Dari harga jual juga masih stabil di angka rata-rata Rp28,3 juta/m2. Harga rata-rata unit apartemen di area CBD mencapai Rp59 juta/m2 sementara non CBD Rp49 juta/m2. Hingga saat ini masih cukup banyak unit apartemen yang belum terserap pasar.

Agar bisa lebih terserap di segmen masal, generasi muda Jakarta yang bekerja di area CBD yang mengharapkan work-life balance, merupakan target yang relevan. Kalangan ini membutuhkan hunian kondominium yang mudah dan cepat diakses dari stasiun MRT/LRT agar tidak membuang waktu berkendara di j alanan tapi affordable dengan luas unit yang memadai ditambah dengan fasilitas lengkap

Bila ingin memiliki apartemen untuk kalangan single, unit tipe 1 BR (40-45 m2) di harga Rp800 juta-Rp900 jutaan itu menarik karena menawarkan unit yang lebih nyaman dibandingkan yang luasannya 30 m2.

Kemudian untuk yang memiliki keluarga, diperlukan unit size yang memadai juga misalkan tipe 2 BR seluas 60-80 m2 di harga Rp1,2 miliar-Rp1,6 miliar.
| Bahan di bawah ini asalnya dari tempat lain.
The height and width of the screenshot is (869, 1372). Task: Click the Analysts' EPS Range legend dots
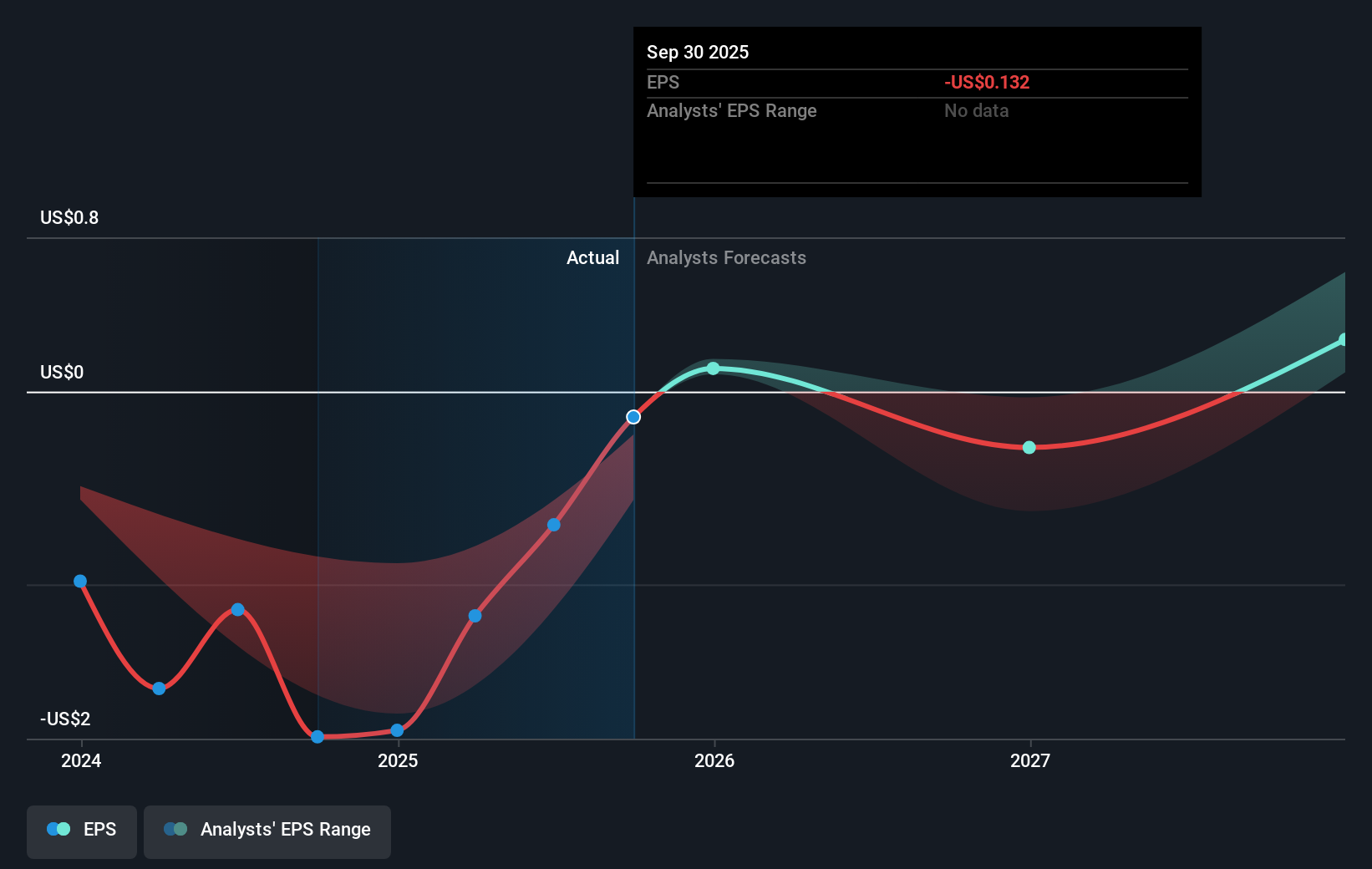[x=175, y=828]
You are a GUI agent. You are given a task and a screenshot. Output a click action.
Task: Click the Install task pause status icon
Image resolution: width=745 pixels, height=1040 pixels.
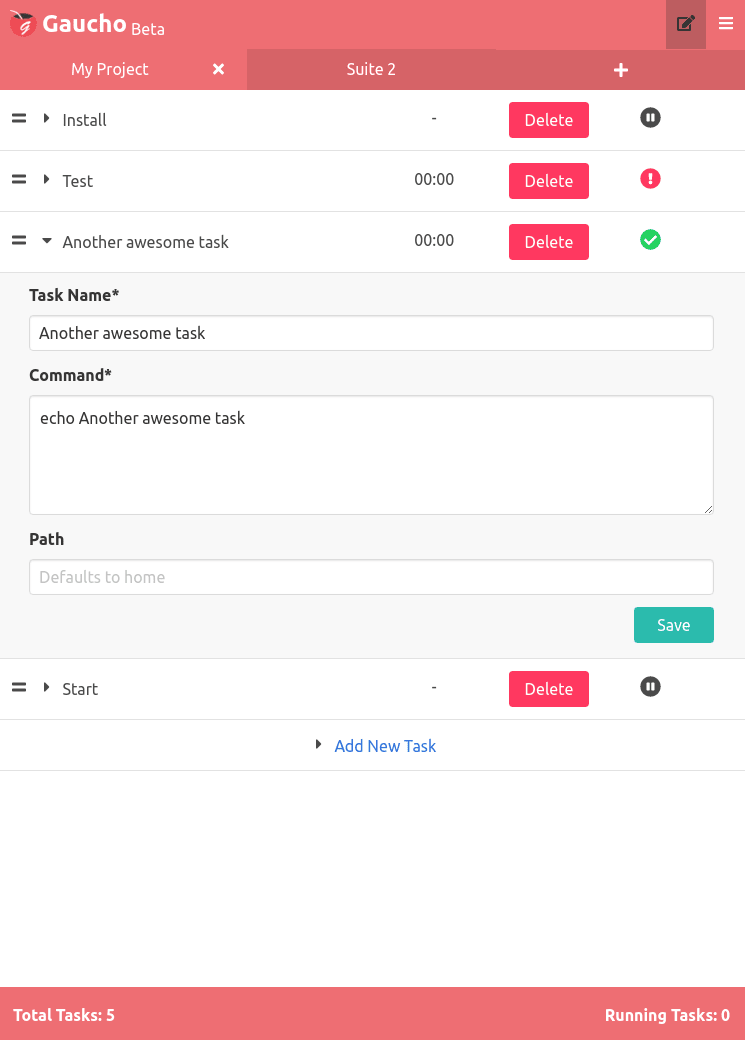[650, 118]
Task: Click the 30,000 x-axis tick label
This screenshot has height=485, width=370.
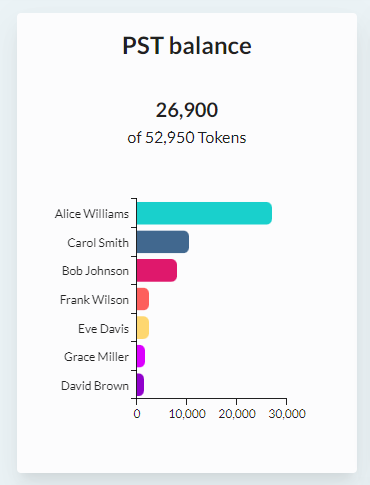Action: click(287, 414)
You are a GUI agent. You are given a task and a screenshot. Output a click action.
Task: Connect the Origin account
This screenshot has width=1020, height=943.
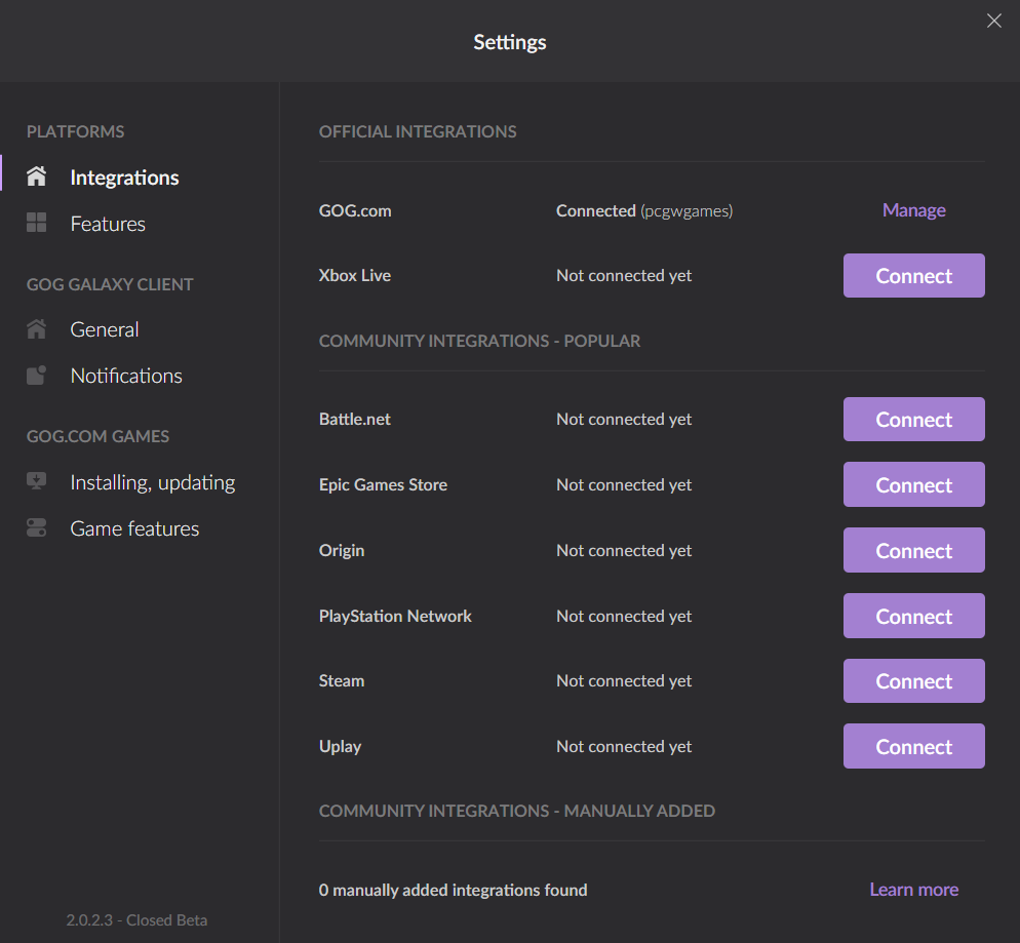pyautogui.click(x=913, y=551)
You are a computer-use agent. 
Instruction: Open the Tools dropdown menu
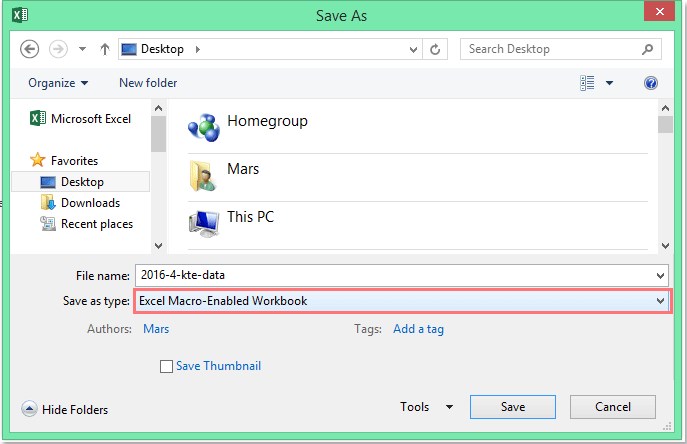click(x=426, y=407)
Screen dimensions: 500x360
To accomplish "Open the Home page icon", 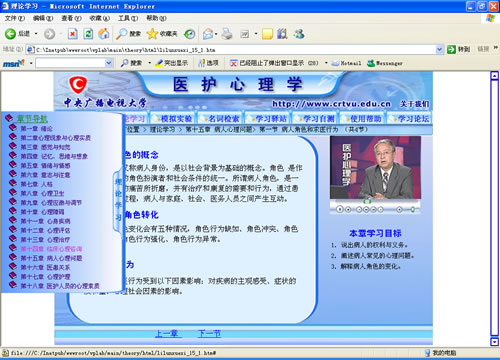I will point(104,34).
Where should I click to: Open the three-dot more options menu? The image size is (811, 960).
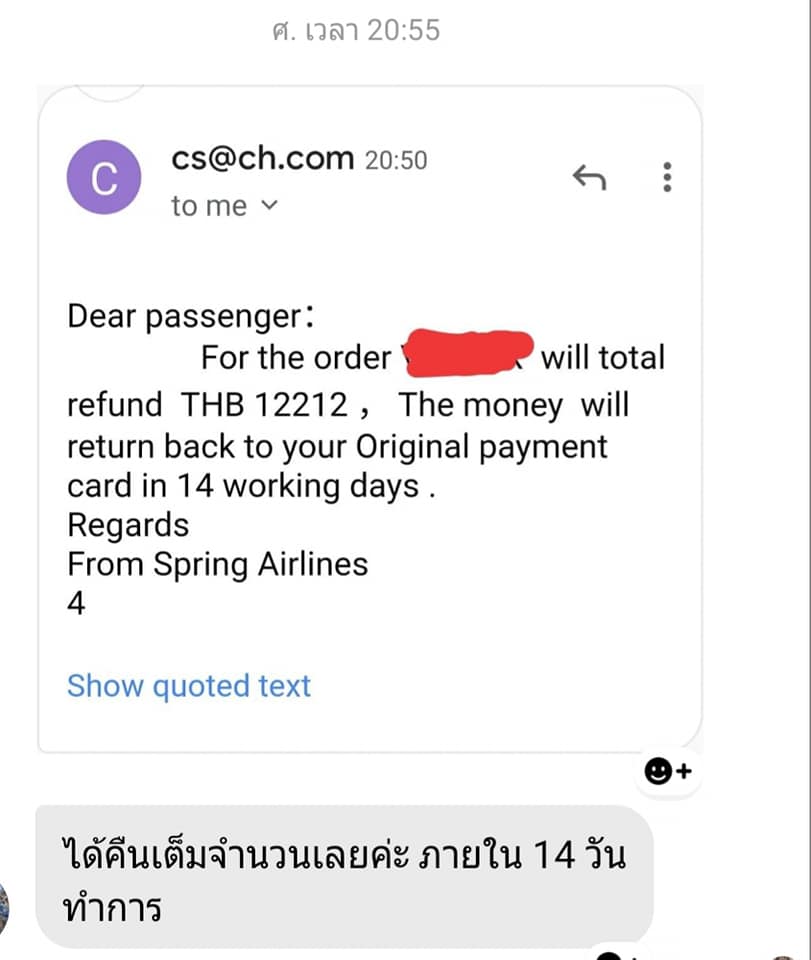click(x=667, y=177)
Ini relevan untuk keluarga dengan satu anak. Sedangkan untuk keluarga dengan dua anak, tipe 3BR seluas
90-110 m2 cukup menarik dengan harga di Rp1,8 miliar-Rp2,2 miliar per unit.

Tren hunian tipe studio maupun 3 BR yang ditawarkan pada masa lalu tidak lagi relevan di luasan 20 m2 (studio) hingga 65 m2 (3 BR) karena terlalu sempit. Sementara untuk unit mix yang lebih besar harganya terlampau mahal.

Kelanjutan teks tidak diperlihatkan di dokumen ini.